(no subject)
Jan. 11th, 2019 01:42 pm![[personal profile]](https://www.dreamwidth.org/img/silk/identity/user.png)
“...Japan, Korea, Taiwan and China perfected ways to marry subsidies and protection for manufacturers – so as to nurture their development – with competition and ‘export discipline’, which forced them to sell their products internationally and thereby become globally competitive. This overcame the traditional problem with subsidy and protection policies, whereby entrepreneurs pocketed financial incentives but failed to do the hard work of producing competitive products. Firms were not able to hide behind tariff and other barriers and sell only to a protected domestic market because protection, subsidies and credit were conditioned on export growth. Firms that did not meet the export benchmark were cut off from state largesse, forced to merge with more successful companies, or occasionally even bankrupted.”
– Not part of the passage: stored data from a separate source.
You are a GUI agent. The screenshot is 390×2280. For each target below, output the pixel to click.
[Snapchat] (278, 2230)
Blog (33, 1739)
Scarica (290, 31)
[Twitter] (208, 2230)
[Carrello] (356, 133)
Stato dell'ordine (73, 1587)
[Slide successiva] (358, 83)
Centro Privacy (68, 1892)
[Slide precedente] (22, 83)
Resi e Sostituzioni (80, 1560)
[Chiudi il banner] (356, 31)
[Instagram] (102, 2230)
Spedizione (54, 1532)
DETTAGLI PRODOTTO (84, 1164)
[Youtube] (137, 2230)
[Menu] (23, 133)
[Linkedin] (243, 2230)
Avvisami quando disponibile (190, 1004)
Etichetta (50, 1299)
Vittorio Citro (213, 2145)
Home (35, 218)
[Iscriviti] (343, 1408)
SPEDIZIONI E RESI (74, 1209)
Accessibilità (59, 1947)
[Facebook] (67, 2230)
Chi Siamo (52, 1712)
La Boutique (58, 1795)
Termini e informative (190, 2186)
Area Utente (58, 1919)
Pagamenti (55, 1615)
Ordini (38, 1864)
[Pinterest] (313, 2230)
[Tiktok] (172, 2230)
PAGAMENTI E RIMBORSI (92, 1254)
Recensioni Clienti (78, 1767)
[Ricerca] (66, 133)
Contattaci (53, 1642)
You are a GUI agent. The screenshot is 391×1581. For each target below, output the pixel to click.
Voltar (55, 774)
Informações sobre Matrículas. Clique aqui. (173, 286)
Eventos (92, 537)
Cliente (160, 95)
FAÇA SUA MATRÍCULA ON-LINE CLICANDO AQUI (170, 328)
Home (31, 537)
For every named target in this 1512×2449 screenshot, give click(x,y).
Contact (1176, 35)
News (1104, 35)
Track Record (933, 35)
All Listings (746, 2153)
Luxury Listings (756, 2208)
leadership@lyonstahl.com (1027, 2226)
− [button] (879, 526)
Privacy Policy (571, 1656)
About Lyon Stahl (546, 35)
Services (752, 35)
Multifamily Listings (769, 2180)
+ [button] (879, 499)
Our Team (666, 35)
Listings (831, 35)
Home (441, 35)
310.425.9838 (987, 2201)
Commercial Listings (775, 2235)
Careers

Joe Studwell. “How Asia Works.”
- On the one hand, you want to subsidize(finance) and protect promising unprofitable companies, so that they overcome the initial biz/tech handicap;
- On the other hand, you don't want to subsidize and protect unprofitable companies, so that they grow inefficient and require either direct or indirect subsidies/tariffs.
This dilemma is inherent in startups as well, and it's addressed through a similar (isomorphic!) VC solution. It also helps understand what enabled Amazon to solve the Innovator's Dilemma.
BTW, it shows that Russian industrial policy is doomed because of sanctions imposed on the country due to Putin's stupid foreign policy.